Sol: Equation 10.12 is:
$$\frac{1}{|C_k|} \sum _{i, i^{’} \in C_k} \sum _{j=1}^{p} (x _{ij} - x _{i^{’}j})^2 = 2\sum _{i \in C_k} \sum _{j=1}^{p} (x _{ij} - \bar{x} _{kj})^2$$
where $\bar{x} _{kj} = \frac{1}{|C_k|} \sum _{i \in C_k} x _{ij}$, is the mean of feature $j$ in cluster $C_k$. Expanding LHS, we get
$$\frac{1}{|C_k|} \sum _{i, i^{’} \in C_k} \sum _{j=1}^{p} (x _{ij} - x _{i^{’}j})^2 = \frac{1}{|C_k|} \sum _{i, i^{’} \in C_k} \sum _{j=1}^{p} x _{ij}^2 + \frac{1}{|C_k|} \sum _{i, i^{’} \in C_k} \sum _{j=1}^{p} x _{i^{’}j}^2 - \frac{2}{|C_k|} \sum _{i, i^{’} \in C_k} \sum _{j=1}^{p} x _{ij}x _{i^{’}j} \ = 2 \sum _{i \in C_k} \sum _{j=1}^{p} x _{ij}^2 - \frac{2}{|C_k|} \sum _{i, i^{’} \in C_k} \sum _{j=1}^{p} x _{ij}x _{i^{’}j} $$
Expanding RHS and substituting the value of $\bar{x} _{kj}$, we get
$$2\sum _{i \in C_k} \sum _{j=1}^{p} (x _{ij} - \bar{x} _{kj})^2 = 2\sum _{i \in C_k} \sum _{j=1}^{p} x _{ij}^2 - 4\sum _{i \in C_k} \sum _{j=1}^{p} x _{ij}\bar{x} _{kj}
- 2\sum _{i \in C_k} \sum _{j=1}^{p} \bar{x} _{kj}^2 = 2\sum _{i \in C_k} \sum _{j=1}^{p} x _{ij}^2 - 4|C_k| \sum _{j=1}^{p} \bar{x} _{kj}^2 + 2 |C_k| \sum _{j=1}^{p}\bar{x} _{kj}^2 = 2\sum _{i \in C_k} \sum _{j=1}^{p} x _{ij}^2 - 2|C_k| \sum _{j=1}^{p} \bar{x} _{kj}^2 = 2\sum _{i \in C_k} \sum _{j=1}^{p} x _{ij}^2 - \frac{2}{|C_k|} \sum _{i, i^{’} \in C_k} \sum _{j=1}^{p} x _{ij}x _{i^{’}j} $$
Hence, LHS and RHS are equal.
(b) On the basis of this identity, argue that the K-means clustering algorithm (Algorithm 10.1) decreases the objective (10.11) at each iteration.

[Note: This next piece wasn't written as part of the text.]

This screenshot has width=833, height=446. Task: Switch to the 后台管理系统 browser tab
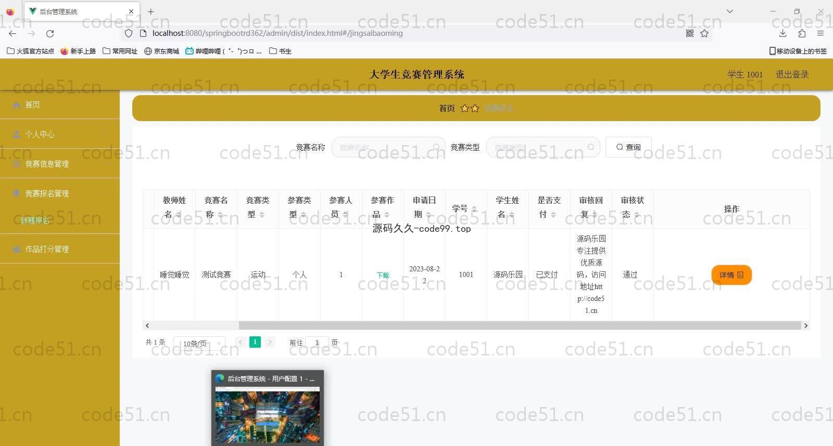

Sol: As K-means clustering algorithm assigns the observations to the clusters to which they are nearest, after each iteration, the value of RHS will decrease (as this quantity is the sum of squared distance of each observation from the cluster mean). Hence, the clustering algorithm decreases the objective at each iteration.
Q2. Suppose that we have four observations, for which we compute a dissimilarity matrix, given by
$$\begin{bmatrix} & 0.3 & 0.4 & 0.7 \ 0.3 & & 0.5 & 0.8 \ 0.4 & 0.5 & & 0.45 \ 0.7 & 0.8 & 0.45 & \ \end{bmatrix}$$
For instance, the dissimilarity between the first and second observations is 0.3, and the dissimilarity between the second and fourth observations is 0.8.
(a) On the basis of this dissimilarity matrix, sketch the dendrogram that results from hierarchically clustering these four observations using complete linkage. Be sure to indicate on the plot the height at which each fusion occurs, as well as the observations corresponding to each leaf in the dendrogram.
import numpy as np
from scipy.cluster.hierarchy import dendrogram, linkage
from scipy.spatial.distance import squareform
import matplotlib.pyplot as plt
dis_mat = np.array([[0.0, 0.3, 0.4, 0.7], [0.3, 0.0, 0.5, 0.8], [0.4, 0.5, 0.0, 0.45], [0.7, 0.8, 0.45, 0.0]])
dists = squareform(dis_mat)
linkage_matrix = linkage(dists, "complete")
fig = plt.figure(figsize=(15,8))
ax = fig.add_subplot(111)
dendrogram(linkage_matrix, labels=["1", "2", "3", "4"])
plt.title("Dendrogram")
plt.show()
(b) Repeat (a), this time using single linkage clustering.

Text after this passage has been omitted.